Available data START

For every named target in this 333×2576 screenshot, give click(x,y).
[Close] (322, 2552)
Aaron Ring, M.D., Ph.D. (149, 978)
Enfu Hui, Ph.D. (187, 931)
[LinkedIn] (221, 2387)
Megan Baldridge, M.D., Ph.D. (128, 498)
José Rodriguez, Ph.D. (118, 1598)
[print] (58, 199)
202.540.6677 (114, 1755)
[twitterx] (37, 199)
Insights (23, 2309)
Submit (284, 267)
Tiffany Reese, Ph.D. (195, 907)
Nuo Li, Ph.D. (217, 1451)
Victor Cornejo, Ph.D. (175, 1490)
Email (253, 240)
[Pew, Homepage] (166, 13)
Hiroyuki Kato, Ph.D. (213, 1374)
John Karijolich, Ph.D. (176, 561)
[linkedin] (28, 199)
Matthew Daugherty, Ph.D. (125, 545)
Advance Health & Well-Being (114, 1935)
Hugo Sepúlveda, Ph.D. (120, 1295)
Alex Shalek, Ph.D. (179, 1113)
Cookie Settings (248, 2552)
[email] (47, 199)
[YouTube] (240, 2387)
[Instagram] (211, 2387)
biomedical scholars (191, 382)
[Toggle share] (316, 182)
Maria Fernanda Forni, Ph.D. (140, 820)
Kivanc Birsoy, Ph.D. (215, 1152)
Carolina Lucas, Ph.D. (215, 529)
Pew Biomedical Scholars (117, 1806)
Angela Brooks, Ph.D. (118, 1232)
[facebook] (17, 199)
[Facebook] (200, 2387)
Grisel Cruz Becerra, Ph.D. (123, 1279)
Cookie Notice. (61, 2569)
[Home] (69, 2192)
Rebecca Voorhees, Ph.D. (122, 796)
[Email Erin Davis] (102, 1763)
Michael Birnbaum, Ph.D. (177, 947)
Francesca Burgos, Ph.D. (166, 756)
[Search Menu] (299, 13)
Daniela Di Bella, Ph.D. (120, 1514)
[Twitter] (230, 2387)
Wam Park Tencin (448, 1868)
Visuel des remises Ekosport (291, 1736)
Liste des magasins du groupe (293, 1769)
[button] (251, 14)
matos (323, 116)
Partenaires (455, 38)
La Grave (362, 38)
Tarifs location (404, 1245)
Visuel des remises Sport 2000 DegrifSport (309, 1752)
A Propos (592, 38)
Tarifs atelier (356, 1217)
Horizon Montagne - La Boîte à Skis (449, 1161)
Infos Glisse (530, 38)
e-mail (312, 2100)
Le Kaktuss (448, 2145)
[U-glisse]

Available data END

#### Exercise prompt:
All entries given above should be transcribed exactly, with none omitted.

#### Exercise response:
For every named target in this 333×2576 screenshot, give click(x,y).
[Close] (322, 2552)
Aaron Ring, M.D., Ph.D. (149, 978)
Enfu Hui, Ph.D. (187, 931)
[LinkedIn] (221, 2387)
Megan Baldridge, M.D., Ph.D. (128, 498)
José Rodriguez, Ph.D. (118, 1598)
[print] (58, 199)
202.540.6677 (114, 1755)
[twitterx] (37, 199)
Insights (23, 2309)
Submit (284, 267)
Tiffany Reese, Ph.D. (195, 907)
Nuo Li, Ph.D. (217, 1451)
Victor Cornejo, Ph.D. (175, 1490)
Email (253, 240)
[Pew, Homepage] (166, 13)
Hiroyuki Kato, Ph.D. (213, 1374)
John Karijolich, Ph.D. (176, 561)
[linkedin] (28, 199)
Matthew Daugherty, Ph.D. (125, 545)
Advance Health & Well-Being (114, 1935)
Hugo Sepúlveda, Ph.D. (120, 1295)
Alex Shalek, Ph.D. (179, 1113)
Cookie Settings (248, 2552)
[email] (47, 199)
[YouTube] (240, 2387)
[Instagram] (211, 2387)
biomedical scholars (191, 382)
[Toggle share] (316, 182)
Maria Fernanda Forni, Ph.D. (140, 820)
Kivanc Birsoy, Ph.D. (215, 1152)
Carolina Lucas, Ph.D. (215, 529)
Pew Biomedical Scholars (117, 1806)
Angela Brooks, Ph.D. (118, 1232)
[facebook] (17, 199)
[Facebook] (200, 2387)
Grisel Cruz Becerra, Ph.D. (123, 1279)
Cookie Notice. (61, 2569)
[Home] (69, 2192)
Rebecca Voorhees, Ph.D. (122, 796)
[Email Erin Davis] (102, 1763)
Michael Birnbaum, Ph.D. (177, 947)
Francesca Burgos, Ph.D. (166, 756)
[Search Menu] (299, 13)
Daniela Di Bella, Ph.D. (120, 1514)
[Twitter] (230, 2387)
Wam Park Tencin (448, 1868)
Visuel des remises Ekosport (291, 1736)
Liste des magasins du groupe (293, 1769)
[button] (251, 14)
matos (323, 116)
Partenaires (455, 38)
La Grave (362, 38)
Tarifs location (404, 1245)
Visuel des remises Sport 2000 DegrifSport (309, 1752)
A Propos (592, 38)
Tarifs atelier (356, 1217)
Horizon Montagne - La Boîte à Skis (449, 1161)
Infos Glisse (530, 38)
e-mail (312, 2100)
Le Kaktuss (448, 2145)
[U-glisse]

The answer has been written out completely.